• What you will do:
This exercise asks for an exact copy of the lines from the one containing "The height and" through the final line of the material, with pictures omitted.

• Task input:
====

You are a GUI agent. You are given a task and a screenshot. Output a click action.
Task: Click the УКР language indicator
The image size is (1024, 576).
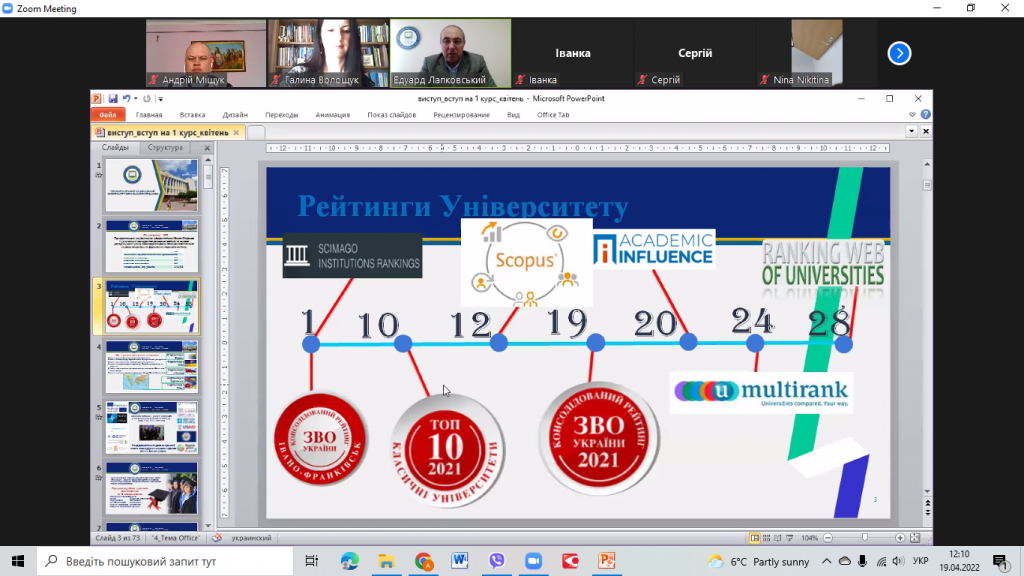pyautogui.click(x=921, y=561)
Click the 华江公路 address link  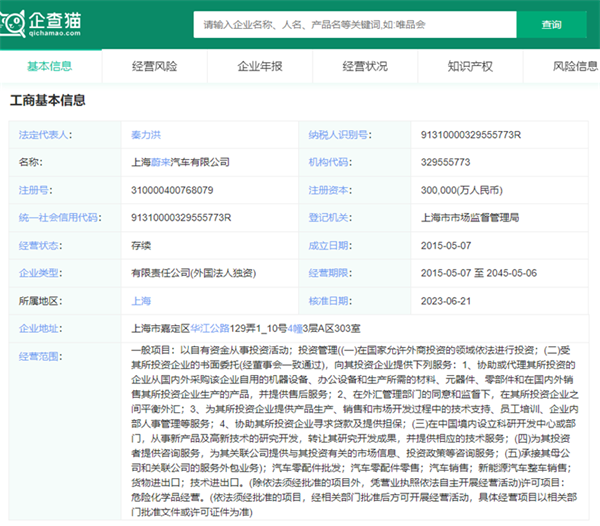210,327
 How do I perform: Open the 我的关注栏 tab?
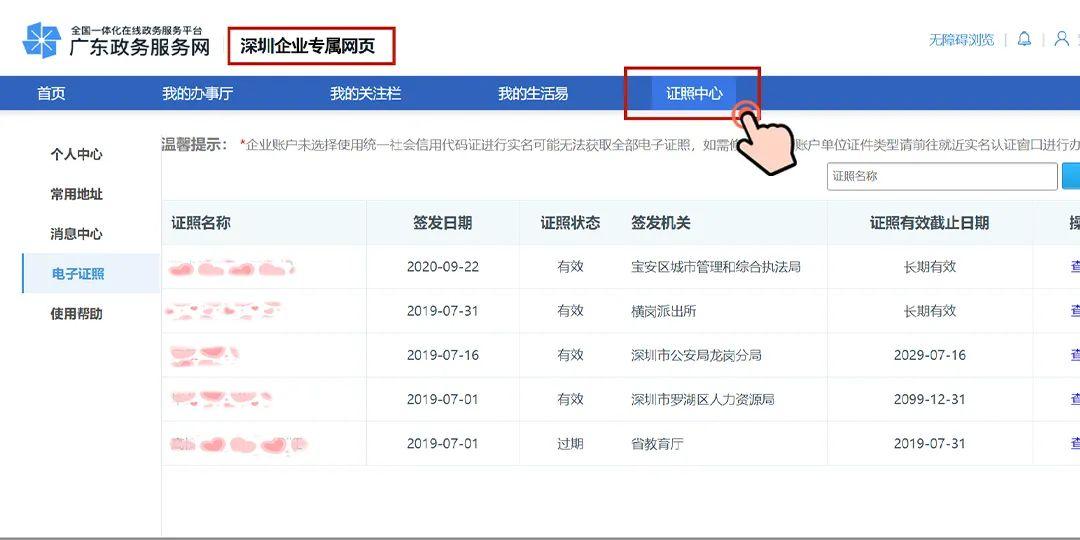(365, 93)
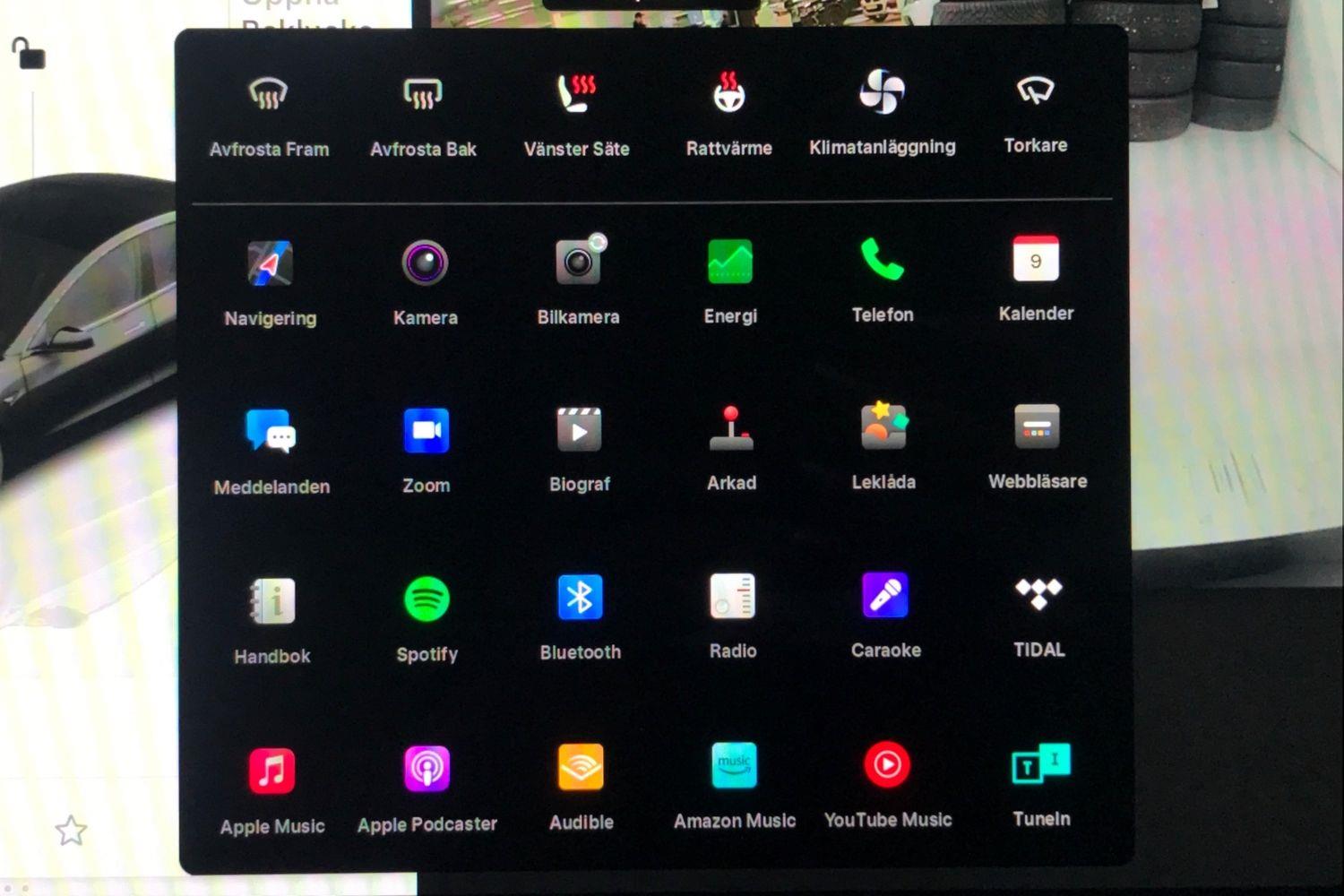Open Bluetooth settings icon
Viewport: 1344px width, 896px height.
[580, 598]
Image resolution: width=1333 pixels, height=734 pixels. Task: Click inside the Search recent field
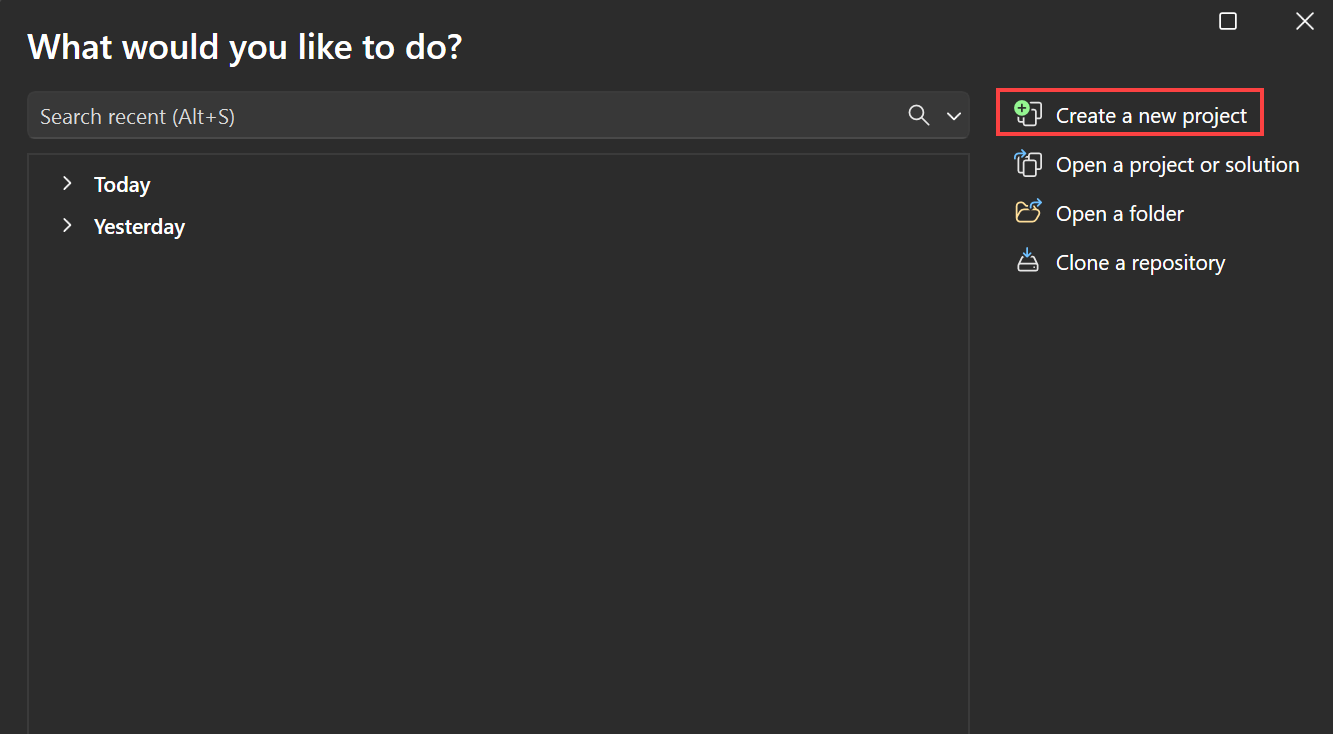[400, 115]
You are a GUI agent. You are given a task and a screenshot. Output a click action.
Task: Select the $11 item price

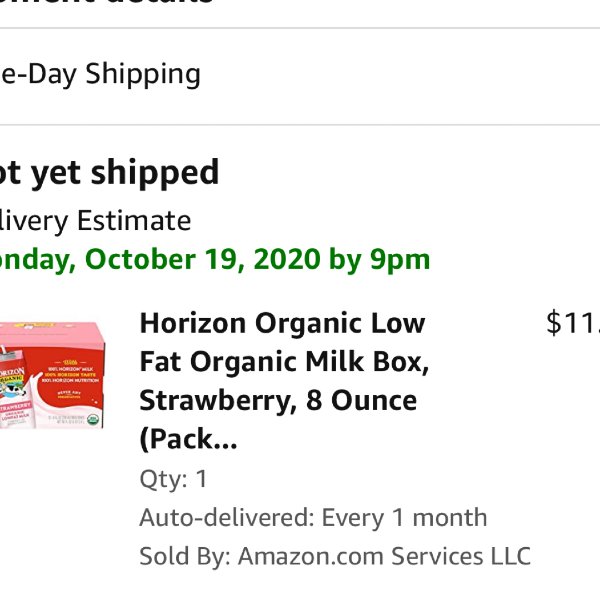click(x=573, y=323)
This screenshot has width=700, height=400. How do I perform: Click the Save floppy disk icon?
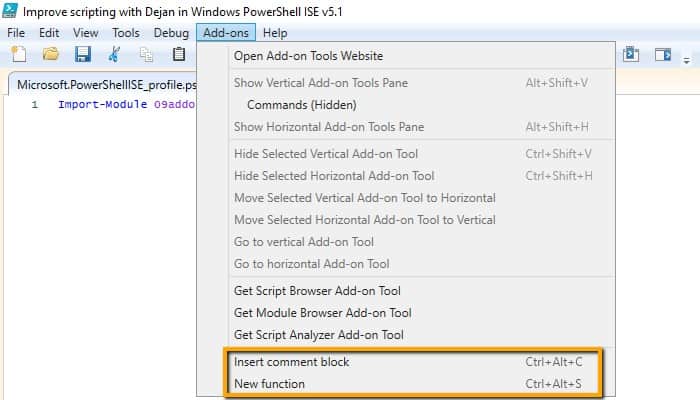click(x=83, y=54)
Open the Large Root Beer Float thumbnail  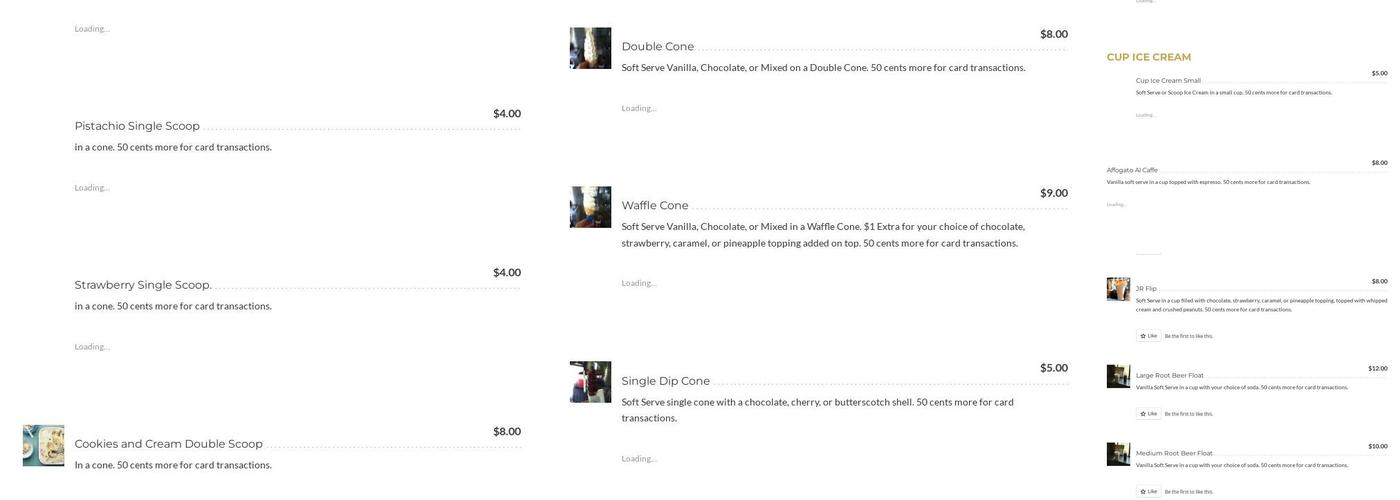pos(1118,377)
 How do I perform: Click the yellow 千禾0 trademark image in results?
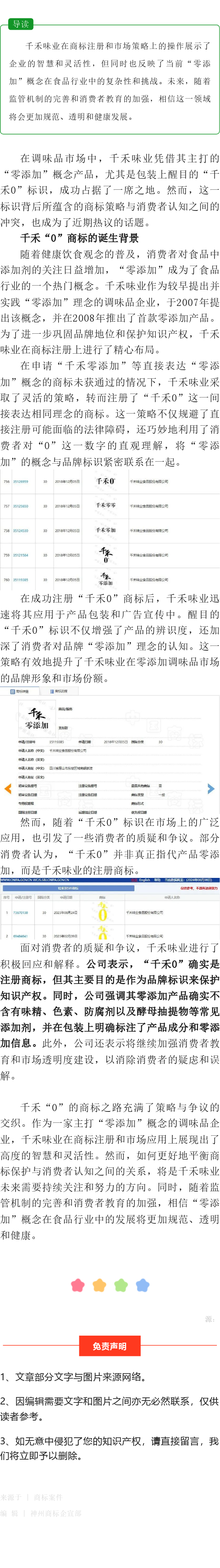[x=102, y=912]
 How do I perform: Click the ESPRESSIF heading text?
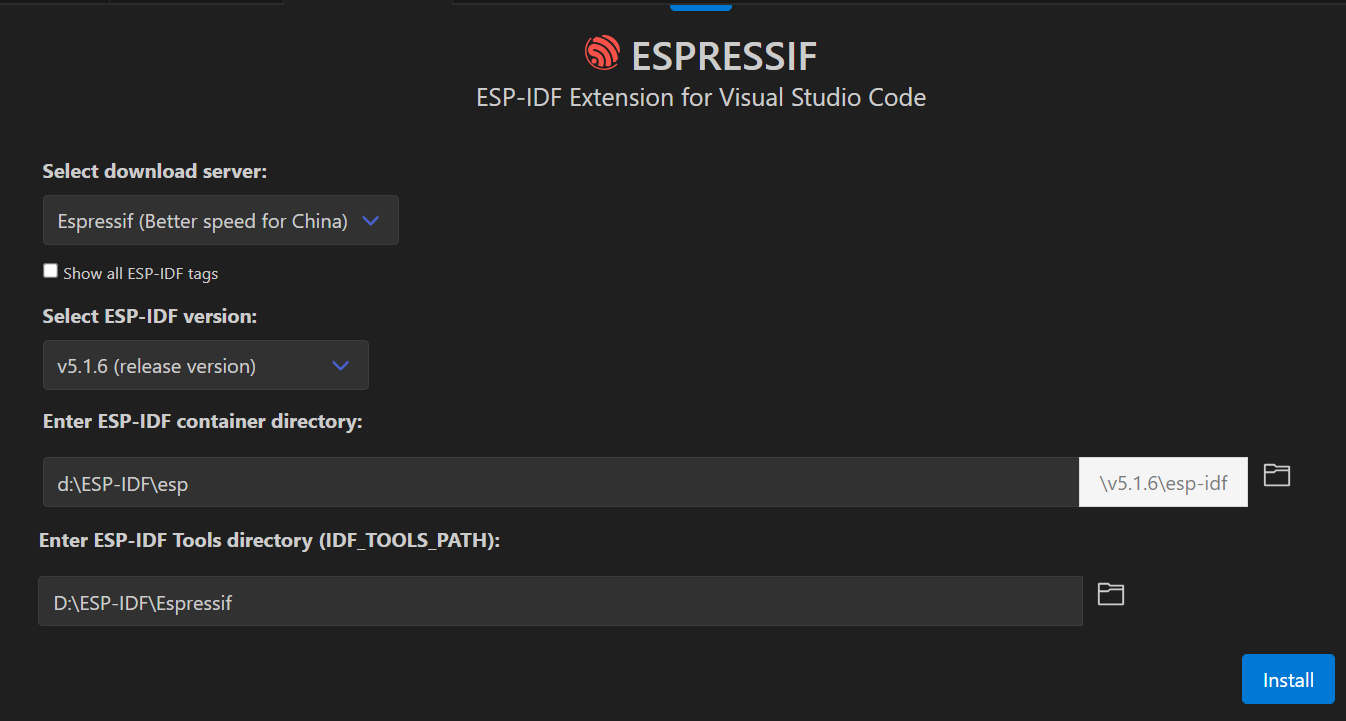pyautogui.click(x=723, y=56)
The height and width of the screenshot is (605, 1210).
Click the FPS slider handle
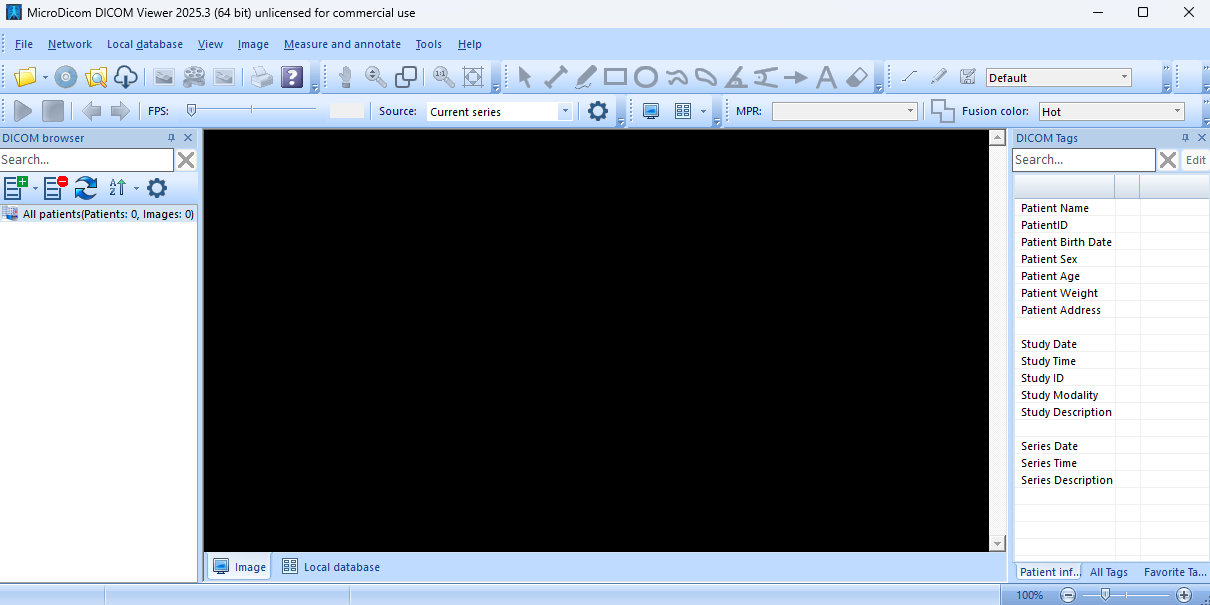tap(191, 110)
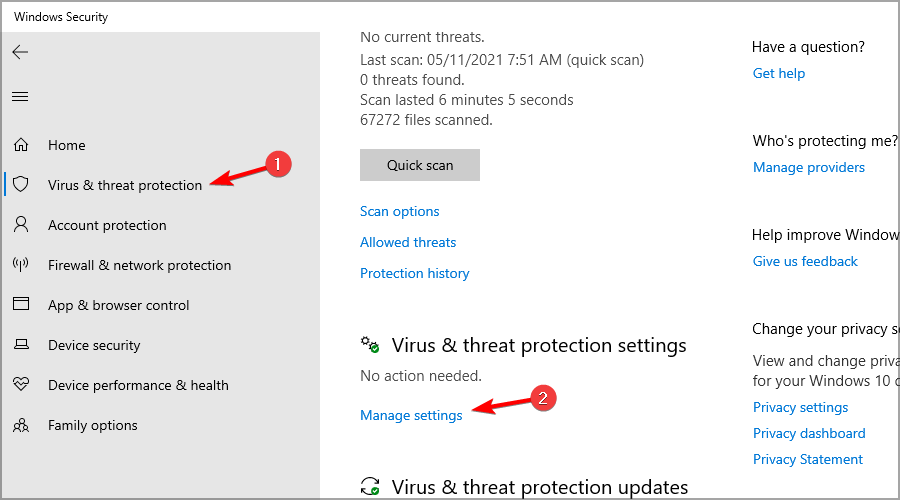Select Account protection in sidebar

point(107,225)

====

• Result of this exercise:
The height and width of the screenshot is (605, 1210).
Click the FPS slider handle
tap(191, 110)
Select Account protection in sidebar

point(107,225)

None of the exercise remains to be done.